ML Perspective: Count git commits. Look at the nice green boxes on GitHub - make them greener. Set yourself distinct times to read, to code, to summarize, to prepare documents. And set yourself measurable goals with lists and boxes to tick. Tick, tick, tick. Motivate yourself. No one else reliably will do so.

6. Life = Search + Learn. Don’t stop collecting the beautiful. And foster side projects which don’t have to be related to your work. Kleon calls it “productive procrastination”. Luckily interdisciplinary activities are hyped in the 21st century. Even if it only results in a discussion paragraph, stepping outside your own field will generate energy.

ML Perspective: This blog will be the collected front-end of my side projects. GitHub Pages and Jekyll provide a super easy to use static webdesign framework which allows anyone to have something up in running in two hours. Go to MeetUps, conferences, unrelated talks. ML is soooo broad. And science even broader. Pick what you like, discard the rest. You don’t need to be an expert in everything. Only in one thing.

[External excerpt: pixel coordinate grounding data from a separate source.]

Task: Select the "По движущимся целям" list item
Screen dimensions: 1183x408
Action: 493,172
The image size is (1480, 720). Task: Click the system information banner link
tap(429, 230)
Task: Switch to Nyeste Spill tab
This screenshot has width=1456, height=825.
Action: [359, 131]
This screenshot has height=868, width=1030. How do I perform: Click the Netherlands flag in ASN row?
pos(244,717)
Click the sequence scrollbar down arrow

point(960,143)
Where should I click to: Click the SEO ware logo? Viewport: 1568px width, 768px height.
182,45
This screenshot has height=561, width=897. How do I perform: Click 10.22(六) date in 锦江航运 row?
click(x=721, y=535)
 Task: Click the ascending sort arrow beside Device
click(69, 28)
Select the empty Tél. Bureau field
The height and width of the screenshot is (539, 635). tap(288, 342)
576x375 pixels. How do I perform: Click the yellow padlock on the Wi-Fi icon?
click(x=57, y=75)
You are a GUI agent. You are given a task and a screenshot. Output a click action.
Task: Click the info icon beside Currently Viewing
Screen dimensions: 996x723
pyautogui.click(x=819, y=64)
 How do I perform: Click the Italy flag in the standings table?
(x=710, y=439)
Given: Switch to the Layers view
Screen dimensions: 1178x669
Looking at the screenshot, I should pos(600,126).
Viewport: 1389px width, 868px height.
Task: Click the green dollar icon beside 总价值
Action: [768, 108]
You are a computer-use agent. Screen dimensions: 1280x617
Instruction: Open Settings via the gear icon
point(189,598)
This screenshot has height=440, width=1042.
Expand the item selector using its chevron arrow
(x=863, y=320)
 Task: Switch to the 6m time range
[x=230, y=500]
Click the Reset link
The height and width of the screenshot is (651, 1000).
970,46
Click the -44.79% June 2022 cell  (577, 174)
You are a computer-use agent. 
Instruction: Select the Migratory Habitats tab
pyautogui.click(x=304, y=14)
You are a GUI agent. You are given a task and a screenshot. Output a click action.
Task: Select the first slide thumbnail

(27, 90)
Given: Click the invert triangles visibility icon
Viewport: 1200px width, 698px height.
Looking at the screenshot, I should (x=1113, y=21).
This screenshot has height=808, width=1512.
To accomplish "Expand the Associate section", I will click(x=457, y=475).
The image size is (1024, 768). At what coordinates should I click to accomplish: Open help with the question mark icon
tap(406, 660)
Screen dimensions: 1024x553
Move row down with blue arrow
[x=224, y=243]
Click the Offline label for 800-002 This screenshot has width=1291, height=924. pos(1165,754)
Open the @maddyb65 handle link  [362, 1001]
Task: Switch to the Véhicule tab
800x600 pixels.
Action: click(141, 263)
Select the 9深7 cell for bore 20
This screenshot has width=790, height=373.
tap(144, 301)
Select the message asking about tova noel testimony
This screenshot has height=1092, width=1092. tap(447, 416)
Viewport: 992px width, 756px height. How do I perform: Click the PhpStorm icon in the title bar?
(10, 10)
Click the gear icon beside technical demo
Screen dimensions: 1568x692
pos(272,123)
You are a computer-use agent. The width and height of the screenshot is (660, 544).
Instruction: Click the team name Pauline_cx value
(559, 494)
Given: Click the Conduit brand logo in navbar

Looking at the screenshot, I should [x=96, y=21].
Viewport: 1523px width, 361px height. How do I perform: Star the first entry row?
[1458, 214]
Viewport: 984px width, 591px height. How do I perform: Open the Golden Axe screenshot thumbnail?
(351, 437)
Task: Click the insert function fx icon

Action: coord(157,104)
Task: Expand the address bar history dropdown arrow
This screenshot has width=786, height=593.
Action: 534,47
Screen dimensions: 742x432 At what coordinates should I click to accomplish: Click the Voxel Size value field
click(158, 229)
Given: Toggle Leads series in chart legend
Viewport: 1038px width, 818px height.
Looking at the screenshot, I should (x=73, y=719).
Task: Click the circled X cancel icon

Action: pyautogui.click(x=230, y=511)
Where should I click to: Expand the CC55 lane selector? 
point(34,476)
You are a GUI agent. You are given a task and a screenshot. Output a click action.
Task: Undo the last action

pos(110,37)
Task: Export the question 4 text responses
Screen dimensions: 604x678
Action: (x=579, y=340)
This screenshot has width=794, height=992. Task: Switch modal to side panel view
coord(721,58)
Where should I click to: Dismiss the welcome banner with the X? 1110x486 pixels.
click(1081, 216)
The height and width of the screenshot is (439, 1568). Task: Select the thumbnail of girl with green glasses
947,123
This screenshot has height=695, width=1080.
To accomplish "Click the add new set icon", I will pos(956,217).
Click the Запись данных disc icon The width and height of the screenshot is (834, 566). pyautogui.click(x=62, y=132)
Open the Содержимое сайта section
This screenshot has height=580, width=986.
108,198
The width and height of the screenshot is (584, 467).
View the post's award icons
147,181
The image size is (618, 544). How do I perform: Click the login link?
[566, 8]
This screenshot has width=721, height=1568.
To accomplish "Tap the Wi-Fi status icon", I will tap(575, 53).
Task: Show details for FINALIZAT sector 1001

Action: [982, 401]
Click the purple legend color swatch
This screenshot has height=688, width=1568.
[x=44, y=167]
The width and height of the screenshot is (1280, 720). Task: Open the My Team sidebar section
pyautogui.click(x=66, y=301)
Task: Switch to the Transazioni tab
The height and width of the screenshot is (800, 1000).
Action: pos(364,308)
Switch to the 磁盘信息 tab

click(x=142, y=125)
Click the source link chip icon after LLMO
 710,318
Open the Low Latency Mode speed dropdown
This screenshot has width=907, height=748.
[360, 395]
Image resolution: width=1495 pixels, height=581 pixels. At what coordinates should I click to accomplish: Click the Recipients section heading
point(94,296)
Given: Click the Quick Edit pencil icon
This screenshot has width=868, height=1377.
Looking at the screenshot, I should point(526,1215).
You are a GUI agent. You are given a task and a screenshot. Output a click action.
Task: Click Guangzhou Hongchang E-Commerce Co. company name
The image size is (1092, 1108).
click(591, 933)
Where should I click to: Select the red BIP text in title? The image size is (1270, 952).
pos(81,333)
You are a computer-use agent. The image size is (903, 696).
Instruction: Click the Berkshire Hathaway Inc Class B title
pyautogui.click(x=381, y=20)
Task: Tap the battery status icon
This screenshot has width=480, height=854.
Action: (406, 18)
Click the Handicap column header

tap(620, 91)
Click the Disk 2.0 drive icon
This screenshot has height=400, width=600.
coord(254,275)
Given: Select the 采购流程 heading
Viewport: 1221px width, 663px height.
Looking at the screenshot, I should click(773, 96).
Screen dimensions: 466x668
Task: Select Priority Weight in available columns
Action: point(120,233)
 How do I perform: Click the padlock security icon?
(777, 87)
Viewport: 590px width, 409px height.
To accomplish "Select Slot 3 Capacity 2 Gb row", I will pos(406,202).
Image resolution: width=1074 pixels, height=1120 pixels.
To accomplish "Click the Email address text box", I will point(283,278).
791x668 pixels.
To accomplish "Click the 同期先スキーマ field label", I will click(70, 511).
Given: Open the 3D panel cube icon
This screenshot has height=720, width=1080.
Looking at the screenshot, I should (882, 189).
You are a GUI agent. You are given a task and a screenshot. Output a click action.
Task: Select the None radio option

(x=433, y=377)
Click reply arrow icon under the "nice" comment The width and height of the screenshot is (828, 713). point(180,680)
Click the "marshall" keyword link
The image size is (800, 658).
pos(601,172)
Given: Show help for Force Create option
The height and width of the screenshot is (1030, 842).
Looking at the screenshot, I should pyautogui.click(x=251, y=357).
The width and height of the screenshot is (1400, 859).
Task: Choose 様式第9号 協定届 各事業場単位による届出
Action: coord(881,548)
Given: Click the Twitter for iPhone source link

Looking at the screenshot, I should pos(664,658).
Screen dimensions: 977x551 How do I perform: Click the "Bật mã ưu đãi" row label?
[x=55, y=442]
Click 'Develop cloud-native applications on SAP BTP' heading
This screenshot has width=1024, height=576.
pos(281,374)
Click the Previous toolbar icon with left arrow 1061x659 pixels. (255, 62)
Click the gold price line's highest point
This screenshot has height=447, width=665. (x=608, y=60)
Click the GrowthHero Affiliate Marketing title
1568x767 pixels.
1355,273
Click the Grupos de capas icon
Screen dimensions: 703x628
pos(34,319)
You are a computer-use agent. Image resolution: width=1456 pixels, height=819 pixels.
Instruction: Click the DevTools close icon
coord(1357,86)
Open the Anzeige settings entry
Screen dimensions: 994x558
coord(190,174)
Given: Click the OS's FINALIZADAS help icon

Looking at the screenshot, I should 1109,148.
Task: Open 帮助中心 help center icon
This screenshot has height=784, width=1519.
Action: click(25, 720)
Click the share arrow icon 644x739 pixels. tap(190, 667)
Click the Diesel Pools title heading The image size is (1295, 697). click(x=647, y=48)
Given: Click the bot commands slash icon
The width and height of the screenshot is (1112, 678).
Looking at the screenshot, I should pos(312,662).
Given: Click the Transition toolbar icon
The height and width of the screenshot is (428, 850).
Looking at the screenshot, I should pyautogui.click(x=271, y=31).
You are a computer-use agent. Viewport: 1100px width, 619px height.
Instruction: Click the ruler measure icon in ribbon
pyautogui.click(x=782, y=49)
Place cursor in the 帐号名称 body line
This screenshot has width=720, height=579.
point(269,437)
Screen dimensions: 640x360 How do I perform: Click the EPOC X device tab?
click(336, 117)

Below you see my first visual note taking exercises (… I hope my handwriting does not screw everything up ). The left-hand side is supposed to summarize the general elements of advice anyone might want to know about. The right mind map is a more ML-specific version that is going to hang in my office for the next 3.5 years:

# Some final thoughts!

Credits where credits due: These are **my personal** takeaways, routines as well as mantras I wish to establish during the course of the weeks and months. Read the book yourself! And put your personal stamp on it. Again, steal only what you like and discard the rest! Be an artist, be a thief. Let's get things done!
Love,
Rob P.S.: Thanks Mr Kleon. I admire you.